- [JOB]:
Render everything from the line containing "You are a GUI" down to the line containing "Task: Click the", both included, as a JSON list of strings with one string per line and blank lines omitted.

- [EXCERPTED DATA]:
====
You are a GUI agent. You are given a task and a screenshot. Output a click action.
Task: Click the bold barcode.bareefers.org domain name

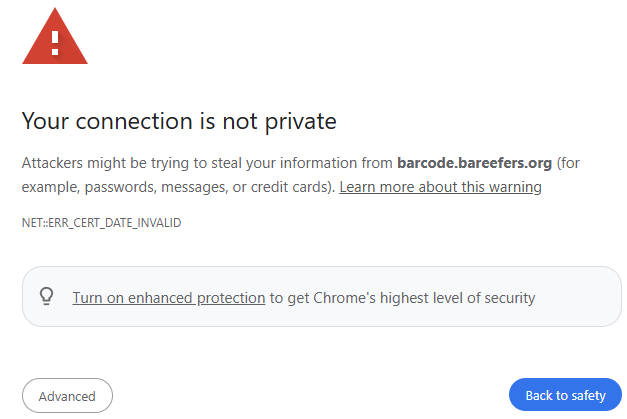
====
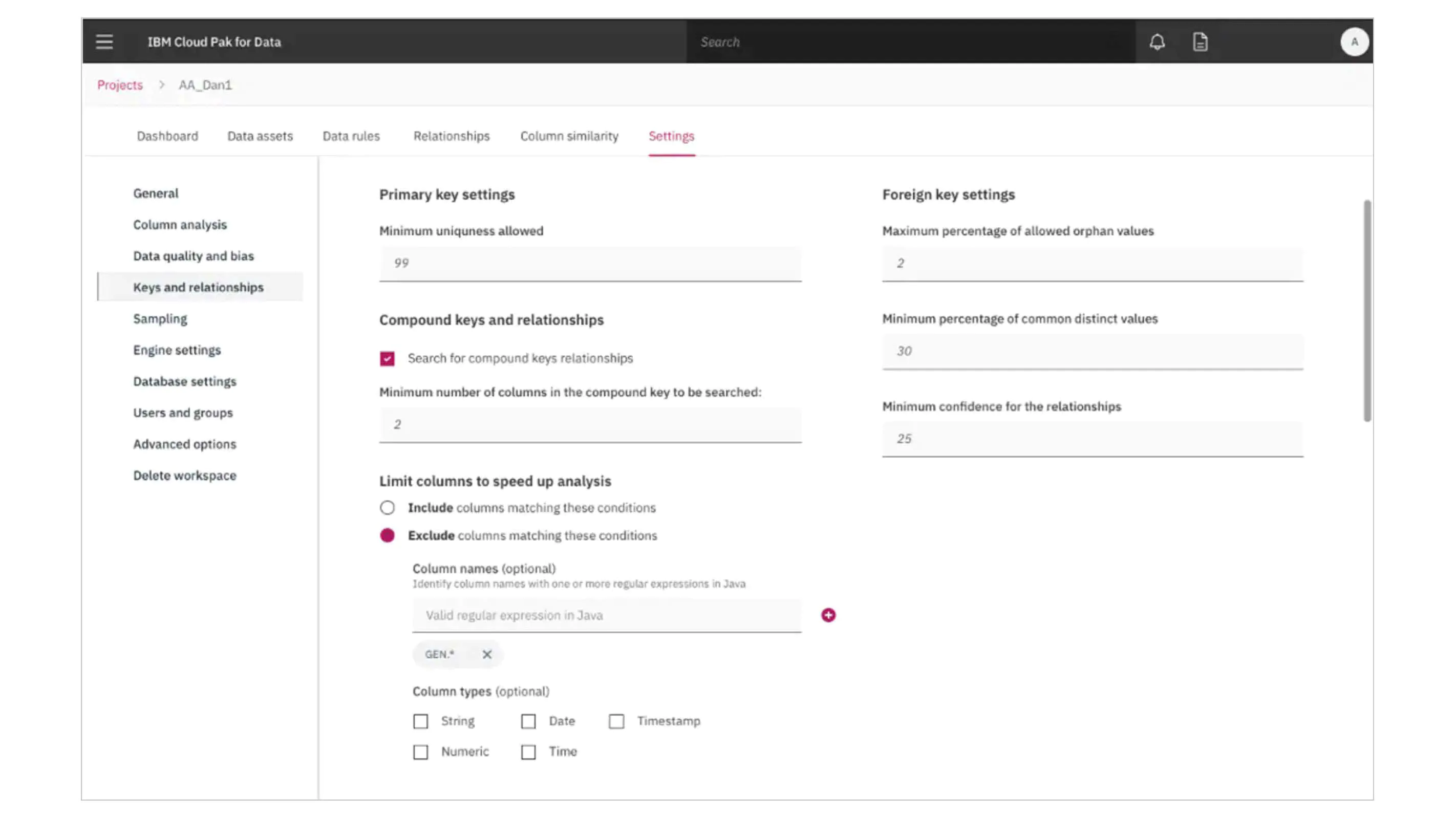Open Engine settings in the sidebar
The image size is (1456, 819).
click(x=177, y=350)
====
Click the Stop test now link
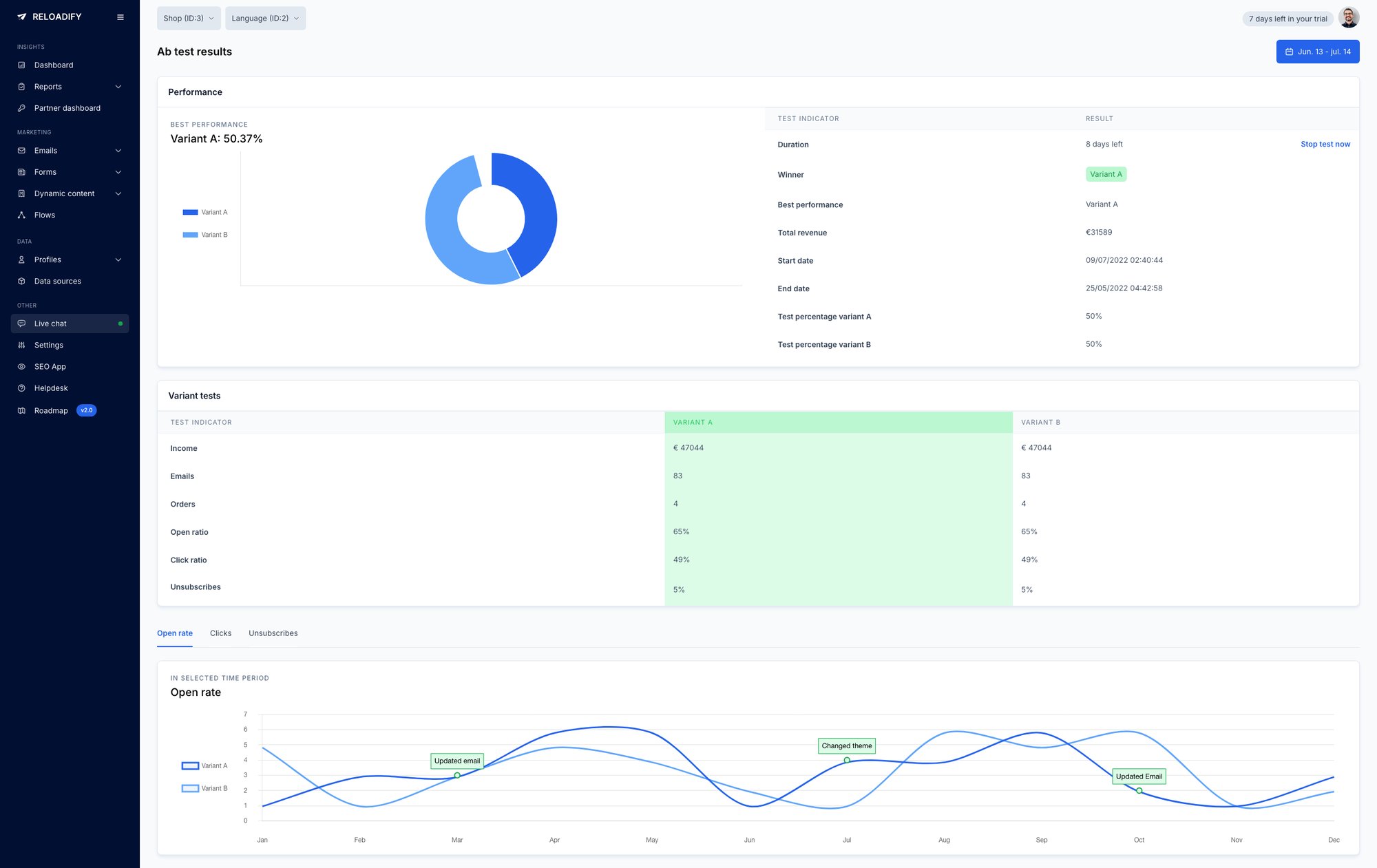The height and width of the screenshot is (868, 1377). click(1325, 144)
====
- [FINAL RESULT]:
[
  "You are a GUI agent. You are given a task and a screenshot. Output a click action.",
  "Task: Click the bold barcode.bareefers.org domain name"
]